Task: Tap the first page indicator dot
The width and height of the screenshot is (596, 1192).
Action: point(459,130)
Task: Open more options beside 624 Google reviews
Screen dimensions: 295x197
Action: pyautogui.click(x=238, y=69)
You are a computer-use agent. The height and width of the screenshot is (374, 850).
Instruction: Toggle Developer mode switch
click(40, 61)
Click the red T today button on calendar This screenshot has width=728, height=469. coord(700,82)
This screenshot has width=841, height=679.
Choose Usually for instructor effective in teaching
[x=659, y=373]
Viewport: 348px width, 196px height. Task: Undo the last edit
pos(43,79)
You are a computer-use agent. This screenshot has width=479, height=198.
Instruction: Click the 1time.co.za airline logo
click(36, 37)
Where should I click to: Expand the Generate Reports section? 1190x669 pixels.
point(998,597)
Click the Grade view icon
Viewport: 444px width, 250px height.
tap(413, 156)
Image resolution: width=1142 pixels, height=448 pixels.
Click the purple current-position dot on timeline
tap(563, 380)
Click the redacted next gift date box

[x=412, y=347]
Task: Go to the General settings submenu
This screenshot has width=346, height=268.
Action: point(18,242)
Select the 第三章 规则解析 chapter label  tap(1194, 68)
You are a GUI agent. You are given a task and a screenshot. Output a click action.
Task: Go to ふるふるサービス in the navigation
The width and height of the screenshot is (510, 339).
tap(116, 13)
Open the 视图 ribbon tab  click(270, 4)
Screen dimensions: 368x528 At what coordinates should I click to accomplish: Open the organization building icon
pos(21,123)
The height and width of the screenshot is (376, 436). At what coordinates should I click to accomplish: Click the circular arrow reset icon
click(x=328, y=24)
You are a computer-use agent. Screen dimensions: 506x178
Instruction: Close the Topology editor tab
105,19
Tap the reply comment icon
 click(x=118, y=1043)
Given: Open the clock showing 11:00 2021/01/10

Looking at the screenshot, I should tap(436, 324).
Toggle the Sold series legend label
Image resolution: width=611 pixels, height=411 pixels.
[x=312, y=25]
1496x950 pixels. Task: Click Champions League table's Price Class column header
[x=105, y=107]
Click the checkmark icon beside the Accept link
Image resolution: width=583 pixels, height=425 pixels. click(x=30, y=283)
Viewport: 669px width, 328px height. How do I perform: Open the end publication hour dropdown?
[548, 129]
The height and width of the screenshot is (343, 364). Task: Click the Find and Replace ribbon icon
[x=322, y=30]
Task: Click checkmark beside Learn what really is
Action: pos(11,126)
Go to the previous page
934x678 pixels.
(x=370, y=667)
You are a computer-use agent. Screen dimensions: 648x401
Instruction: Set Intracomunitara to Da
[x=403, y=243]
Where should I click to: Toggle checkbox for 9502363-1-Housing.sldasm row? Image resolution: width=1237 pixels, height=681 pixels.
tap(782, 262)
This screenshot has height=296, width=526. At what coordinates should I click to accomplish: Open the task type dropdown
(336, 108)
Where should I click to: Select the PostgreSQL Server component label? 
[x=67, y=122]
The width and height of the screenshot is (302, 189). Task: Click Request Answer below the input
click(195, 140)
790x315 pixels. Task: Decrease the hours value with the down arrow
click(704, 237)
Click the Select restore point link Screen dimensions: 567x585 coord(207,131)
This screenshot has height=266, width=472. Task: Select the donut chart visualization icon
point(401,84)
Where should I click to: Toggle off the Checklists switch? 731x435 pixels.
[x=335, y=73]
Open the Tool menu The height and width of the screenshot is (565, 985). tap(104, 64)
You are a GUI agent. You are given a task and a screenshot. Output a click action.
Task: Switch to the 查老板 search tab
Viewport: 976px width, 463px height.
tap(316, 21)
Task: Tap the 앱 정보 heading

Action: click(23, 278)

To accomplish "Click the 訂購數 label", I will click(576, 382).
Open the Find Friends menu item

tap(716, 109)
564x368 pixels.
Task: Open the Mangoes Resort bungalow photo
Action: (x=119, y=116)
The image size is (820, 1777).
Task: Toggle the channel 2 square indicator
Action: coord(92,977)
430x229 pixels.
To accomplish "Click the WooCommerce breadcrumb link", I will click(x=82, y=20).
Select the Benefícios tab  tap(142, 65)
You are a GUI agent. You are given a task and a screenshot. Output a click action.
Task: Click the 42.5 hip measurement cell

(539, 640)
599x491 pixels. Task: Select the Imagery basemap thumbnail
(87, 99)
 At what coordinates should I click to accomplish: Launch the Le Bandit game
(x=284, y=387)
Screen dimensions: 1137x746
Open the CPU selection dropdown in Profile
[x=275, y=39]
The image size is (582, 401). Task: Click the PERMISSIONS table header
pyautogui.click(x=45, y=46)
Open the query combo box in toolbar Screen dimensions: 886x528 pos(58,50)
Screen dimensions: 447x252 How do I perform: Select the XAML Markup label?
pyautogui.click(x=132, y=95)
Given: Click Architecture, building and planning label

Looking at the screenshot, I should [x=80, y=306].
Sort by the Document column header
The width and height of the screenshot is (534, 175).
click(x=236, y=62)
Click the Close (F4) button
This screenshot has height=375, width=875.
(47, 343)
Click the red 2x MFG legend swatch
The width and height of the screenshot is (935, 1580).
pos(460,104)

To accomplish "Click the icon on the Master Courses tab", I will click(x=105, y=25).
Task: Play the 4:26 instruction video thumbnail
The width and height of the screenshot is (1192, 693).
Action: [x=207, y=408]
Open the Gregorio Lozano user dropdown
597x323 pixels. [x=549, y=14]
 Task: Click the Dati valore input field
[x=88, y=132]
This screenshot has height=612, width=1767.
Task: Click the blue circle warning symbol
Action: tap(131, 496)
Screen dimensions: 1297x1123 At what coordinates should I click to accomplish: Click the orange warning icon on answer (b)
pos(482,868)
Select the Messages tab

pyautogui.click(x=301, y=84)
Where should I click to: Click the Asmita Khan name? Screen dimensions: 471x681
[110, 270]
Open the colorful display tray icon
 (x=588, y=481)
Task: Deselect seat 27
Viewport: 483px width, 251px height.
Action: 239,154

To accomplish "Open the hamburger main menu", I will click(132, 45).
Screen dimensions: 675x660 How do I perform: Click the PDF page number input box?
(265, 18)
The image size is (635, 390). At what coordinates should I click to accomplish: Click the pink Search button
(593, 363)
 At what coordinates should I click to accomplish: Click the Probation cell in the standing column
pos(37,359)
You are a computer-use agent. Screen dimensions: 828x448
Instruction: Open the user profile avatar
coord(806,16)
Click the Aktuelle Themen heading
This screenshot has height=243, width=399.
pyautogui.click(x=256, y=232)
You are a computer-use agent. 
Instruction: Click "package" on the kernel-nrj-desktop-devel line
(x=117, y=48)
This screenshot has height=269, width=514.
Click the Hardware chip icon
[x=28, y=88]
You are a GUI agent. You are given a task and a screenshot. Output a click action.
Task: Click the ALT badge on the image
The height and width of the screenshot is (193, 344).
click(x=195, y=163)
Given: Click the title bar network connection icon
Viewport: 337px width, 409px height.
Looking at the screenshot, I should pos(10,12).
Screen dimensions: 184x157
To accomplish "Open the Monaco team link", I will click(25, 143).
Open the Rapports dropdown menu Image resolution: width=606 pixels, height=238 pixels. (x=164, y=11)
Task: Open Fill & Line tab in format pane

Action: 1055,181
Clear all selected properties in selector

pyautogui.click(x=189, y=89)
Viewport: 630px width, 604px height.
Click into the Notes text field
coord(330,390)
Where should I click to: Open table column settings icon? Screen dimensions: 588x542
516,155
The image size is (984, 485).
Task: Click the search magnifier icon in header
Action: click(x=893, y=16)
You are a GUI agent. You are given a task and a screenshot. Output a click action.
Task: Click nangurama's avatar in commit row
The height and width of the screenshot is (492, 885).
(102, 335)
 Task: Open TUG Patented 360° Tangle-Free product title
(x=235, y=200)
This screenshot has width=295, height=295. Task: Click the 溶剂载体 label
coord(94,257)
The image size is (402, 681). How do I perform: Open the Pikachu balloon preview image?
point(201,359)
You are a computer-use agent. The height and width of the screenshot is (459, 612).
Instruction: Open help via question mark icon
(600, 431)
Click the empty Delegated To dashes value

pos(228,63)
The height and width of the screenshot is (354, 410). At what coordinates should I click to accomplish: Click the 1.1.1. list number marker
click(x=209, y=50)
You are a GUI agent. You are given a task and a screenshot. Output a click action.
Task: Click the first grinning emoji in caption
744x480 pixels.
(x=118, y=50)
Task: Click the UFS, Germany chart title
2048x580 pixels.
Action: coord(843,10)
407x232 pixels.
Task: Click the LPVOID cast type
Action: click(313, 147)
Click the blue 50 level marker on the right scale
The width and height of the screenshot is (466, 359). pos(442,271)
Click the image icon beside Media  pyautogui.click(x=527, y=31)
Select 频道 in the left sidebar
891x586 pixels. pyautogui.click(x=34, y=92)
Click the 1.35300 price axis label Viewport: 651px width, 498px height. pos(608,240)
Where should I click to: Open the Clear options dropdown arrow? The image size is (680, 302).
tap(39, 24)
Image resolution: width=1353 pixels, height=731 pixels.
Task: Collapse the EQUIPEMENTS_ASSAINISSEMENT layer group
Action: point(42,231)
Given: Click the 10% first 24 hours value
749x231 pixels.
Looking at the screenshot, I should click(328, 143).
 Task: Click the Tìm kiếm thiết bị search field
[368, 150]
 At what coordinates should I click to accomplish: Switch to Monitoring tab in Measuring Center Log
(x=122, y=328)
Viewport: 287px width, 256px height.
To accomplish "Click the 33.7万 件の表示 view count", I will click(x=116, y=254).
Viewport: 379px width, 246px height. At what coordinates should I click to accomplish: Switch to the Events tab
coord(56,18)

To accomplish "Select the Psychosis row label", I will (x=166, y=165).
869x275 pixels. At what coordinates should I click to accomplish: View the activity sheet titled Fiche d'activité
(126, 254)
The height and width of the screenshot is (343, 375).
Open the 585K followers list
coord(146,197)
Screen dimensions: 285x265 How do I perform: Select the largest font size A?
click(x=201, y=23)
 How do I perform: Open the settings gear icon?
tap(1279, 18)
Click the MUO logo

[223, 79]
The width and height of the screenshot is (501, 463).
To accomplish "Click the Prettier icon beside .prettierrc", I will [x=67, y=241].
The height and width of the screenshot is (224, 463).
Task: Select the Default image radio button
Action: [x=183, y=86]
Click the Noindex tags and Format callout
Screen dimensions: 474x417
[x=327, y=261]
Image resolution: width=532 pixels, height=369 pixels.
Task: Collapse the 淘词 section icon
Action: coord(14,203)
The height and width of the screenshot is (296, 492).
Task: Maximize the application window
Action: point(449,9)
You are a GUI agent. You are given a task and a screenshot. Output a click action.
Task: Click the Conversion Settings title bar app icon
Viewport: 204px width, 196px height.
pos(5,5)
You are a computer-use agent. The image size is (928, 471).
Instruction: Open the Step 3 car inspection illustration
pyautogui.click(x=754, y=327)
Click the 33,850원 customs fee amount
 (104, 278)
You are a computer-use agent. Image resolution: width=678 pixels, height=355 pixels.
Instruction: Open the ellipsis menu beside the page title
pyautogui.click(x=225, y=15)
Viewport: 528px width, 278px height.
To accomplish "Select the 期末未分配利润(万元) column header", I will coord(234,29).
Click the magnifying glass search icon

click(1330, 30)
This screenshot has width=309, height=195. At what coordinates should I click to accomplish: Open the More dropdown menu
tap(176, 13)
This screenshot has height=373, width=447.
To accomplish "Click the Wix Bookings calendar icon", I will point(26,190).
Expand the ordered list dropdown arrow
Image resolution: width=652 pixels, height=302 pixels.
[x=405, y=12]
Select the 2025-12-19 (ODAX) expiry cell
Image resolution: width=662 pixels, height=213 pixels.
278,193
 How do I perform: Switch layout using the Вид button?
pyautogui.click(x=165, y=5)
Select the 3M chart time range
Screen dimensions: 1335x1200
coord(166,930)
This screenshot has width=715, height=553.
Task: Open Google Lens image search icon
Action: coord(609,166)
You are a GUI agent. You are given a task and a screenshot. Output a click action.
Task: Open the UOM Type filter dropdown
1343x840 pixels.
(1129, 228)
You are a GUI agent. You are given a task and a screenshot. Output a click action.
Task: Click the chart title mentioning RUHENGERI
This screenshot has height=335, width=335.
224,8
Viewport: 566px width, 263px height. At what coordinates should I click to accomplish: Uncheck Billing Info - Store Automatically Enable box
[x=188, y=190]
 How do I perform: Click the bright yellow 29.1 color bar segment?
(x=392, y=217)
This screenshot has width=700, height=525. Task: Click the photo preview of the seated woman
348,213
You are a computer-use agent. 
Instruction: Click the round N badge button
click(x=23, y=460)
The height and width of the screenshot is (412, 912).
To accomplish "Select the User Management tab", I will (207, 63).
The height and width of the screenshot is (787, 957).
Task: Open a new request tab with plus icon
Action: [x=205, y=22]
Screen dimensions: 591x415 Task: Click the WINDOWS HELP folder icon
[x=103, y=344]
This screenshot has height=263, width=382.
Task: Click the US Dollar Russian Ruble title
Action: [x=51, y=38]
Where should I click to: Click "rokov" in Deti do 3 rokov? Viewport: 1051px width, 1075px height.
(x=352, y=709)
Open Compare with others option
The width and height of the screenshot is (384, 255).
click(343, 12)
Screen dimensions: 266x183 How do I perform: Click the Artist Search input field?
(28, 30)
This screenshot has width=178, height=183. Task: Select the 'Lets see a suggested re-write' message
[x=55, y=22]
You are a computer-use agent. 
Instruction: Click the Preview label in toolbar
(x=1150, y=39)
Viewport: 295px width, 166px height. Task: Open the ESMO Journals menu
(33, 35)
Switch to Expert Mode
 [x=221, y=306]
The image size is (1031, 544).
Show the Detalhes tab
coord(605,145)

────────────────────

[WHAT TO PRODUCE]
Through the line that holds "You are a computer-use agent. This", repeat the material above exactly, starting at its first line.

[ANSWER TO THE EXERCISE]
Task: Tap the first page indicator dot
The width and height of the screenshot is (596, 1192).
Action: point(459,130)
Task: Open more options beside 624 Google reviews
Screen dimensions: 295x197
Action: pyautogui.click(x=238, y=69)
You are a computer-use agent. The height and width of the screenshot is (374, 850).
Instruction: Toggle Developer mode switch
click(40, 61)
Click the red T today button on calendar This screenshot has width=728, height=469. coord(700,82)
This screenshot has width=841, height=679.
Choose Usually for instructor effective in teaching
[x=659, y=373]
Viewport: 348px width, 196px height. Task: Undo the last edit
pos(43,79)
You are a computer-use agent. This screenshot has width=479, height=198.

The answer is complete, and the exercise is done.